Milk Trucks Run on Biofuel Generated from Dairy Operation’s Waste
Recognizing the potential for environmental and economic benefits through renewable energy, Fair Oaks Farms in Fair Oaks, Indiana, is producing more than milk from its 11,000 dairy cows. The dairy’s anaerobic digester generates approximately 865 million BTUs of renewable natural gas each day.
There was more to be done, however, to further reduce the operation’s carbon footprint while addressing the significant costs of fossil fuels used to transport their products.
Through its Business and Industry Loan Guarantee Program in fiscal year 2013, USDA Rural Development backed a $5.5 million loan to Renewable Dairy Fuels, an affiliate of Fair Oaks Farms. The financing was used purchase machinery and equipment to convert methane gas from the dairy’s digester into renewable compressed natural gas (CNG) and to install a fueling station with gas drying, compressing and dispensing operations. The equipment scrubs the biogas clean of carbon dioxide so that it can be used as a clean transportation fuel.

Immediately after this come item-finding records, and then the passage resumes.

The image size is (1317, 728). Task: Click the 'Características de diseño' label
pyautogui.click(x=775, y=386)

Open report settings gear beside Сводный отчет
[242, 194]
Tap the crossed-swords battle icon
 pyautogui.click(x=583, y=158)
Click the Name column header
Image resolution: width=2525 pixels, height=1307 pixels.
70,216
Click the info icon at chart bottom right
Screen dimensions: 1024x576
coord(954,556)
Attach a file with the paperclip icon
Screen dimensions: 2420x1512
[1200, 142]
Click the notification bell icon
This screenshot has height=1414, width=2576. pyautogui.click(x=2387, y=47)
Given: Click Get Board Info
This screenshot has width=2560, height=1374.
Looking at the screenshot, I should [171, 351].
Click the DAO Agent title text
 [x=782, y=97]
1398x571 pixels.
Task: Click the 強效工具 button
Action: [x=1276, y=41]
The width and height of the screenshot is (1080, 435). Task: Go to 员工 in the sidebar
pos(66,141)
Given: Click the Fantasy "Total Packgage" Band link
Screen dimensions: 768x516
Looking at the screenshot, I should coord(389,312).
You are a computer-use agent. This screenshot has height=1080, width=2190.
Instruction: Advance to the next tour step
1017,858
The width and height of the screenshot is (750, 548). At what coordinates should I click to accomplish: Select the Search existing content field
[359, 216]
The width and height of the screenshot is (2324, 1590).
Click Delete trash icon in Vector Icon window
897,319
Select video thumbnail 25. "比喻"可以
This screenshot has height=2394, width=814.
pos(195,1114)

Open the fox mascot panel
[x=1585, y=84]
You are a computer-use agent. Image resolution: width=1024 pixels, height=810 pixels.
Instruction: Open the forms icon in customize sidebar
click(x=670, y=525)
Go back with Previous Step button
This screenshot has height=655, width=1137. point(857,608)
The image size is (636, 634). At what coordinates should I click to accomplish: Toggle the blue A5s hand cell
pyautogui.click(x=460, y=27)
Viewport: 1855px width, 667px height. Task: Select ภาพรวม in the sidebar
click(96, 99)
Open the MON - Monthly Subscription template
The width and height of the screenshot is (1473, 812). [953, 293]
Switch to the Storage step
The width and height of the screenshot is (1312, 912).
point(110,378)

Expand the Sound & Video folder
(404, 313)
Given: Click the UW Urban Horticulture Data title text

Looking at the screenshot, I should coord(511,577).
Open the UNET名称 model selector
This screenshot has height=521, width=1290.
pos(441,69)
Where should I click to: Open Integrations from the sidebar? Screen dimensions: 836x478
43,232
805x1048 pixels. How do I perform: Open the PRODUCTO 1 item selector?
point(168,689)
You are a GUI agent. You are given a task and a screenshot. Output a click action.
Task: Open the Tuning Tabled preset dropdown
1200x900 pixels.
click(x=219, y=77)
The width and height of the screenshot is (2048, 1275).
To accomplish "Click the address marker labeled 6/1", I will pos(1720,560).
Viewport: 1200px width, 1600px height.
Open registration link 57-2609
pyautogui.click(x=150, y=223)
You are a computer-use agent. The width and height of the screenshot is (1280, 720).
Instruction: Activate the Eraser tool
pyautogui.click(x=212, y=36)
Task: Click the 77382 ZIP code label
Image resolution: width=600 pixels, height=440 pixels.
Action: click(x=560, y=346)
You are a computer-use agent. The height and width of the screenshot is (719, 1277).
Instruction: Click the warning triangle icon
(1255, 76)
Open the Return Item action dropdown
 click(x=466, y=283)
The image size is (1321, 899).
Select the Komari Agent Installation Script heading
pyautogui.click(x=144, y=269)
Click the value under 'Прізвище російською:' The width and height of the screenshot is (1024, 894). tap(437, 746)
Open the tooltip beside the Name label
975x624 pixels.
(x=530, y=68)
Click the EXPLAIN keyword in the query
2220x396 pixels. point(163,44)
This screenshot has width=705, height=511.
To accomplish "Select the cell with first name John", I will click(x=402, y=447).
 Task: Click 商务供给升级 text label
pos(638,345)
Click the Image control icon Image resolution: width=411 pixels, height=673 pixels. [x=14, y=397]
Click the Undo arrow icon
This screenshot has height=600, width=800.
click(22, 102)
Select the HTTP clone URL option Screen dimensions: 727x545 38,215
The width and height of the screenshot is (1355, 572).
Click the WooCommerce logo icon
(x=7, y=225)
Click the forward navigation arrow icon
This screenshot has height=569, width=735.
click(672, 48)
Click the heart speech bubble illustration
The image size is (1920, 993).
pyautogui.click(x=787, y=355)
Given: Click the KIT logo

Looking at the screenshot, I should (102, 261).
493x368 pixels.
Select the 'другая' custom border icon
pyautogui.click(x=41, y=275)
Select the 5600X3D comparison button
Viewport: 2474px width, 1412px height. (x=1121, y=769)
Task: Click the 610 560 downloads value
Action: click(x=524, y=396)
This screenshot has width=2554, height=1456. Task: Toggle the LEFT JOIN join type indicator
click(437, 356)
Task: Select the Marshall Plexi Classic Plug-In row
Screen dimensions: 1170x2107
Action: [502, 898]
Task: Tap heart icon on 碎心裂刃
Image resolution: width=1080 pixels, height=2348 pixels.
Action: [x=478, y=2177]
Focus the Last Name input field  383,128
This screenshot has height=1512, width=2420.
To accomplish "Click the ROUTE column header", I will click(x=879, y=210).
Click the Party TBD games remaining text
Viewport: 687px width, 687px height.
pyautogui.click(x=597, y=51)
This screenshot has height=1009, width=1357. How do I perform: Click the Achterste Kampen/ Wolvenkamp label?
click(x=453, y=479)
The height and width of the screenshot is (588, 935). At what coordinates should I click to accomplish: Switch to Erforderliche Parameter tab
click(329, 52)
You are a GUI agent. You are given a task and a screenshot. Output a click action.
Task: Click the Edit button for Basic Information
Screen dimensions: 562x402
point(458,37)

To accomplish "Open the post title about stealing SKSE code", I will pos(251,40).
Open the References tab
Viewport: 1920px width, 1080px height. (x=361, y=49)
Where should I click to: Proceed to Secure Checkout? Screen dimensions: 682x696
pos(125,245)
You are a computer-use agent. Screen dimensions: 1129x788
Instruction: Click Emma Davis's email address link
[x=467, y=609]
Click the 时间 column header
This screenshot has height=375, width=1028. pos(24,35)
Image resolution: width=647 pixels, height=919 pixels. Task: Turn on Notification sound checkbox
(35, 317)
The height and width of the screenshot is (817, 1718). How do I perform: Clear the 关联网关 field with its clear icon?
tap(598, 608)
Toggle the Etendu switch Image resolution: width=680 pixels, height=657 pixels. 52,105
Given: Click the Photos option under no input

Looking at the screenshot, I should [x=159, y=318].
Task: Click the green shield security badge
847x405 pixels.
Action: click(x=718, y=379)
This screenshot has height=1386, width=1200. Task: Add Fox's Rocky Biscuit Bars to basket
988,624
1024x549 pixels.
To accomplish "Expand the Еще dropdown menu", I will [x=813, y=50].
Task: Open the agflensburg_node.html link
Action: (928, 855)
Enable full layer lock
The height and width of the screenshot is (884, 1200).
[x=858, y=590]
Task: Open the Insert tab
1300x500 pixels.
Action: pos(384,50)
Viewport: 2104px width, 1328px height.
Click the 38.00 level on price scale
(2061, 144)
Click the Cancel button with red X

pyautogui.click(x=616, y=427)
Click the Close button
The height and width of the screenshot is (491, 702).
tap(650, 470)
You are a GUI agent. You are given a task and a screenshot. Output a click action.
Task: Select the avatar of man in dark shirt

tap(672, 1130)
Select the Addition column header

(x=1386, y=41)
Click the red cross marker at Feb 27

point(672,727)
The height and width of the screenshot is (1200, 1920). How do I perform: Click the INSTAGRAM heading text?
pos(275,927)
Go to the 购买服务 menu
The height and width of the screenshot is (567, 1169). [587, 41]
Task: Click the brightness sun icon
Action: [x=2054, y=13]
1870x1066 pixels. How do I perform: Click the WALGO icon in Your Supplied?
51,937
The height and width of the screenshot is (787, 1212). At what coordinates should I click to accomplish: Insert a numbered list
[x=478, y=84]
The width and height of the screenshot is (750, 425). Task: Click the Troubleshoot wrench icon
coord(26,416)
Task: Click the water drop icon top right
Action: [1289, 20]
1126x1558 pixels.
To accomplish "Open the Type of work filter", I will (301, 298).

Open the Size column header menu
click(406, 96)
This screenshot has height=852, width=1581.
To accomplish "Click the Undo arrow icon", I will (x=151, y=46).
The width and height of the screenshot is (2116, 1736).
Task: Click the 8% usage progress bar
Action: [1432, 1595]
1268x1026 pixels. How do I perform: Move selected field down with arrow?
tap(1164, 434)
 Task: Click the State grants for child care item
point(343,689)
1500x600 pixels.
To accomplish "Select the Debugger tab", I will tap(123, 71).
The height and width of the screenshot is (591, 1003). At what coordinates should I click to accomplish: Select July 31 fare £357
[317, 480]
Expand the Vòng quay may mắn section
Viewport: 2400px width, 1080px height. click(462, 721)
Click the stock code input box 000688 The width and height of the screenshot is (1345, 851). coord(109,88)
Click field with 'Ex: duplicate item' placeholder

The CNG generated by the dairy’s main waste product, animal manure, now powers Fair Oaks Farms’ fleet of big rigs hauling milk to processing plants in Indianapolis, as well as Murphysboro, Tennessee, and Winchester, Kentucky.
The waste-to-energy project saves over 1.5 million gallons of diesel fuel per year, trimming the company’s fuels costs and carbon emissions significantly.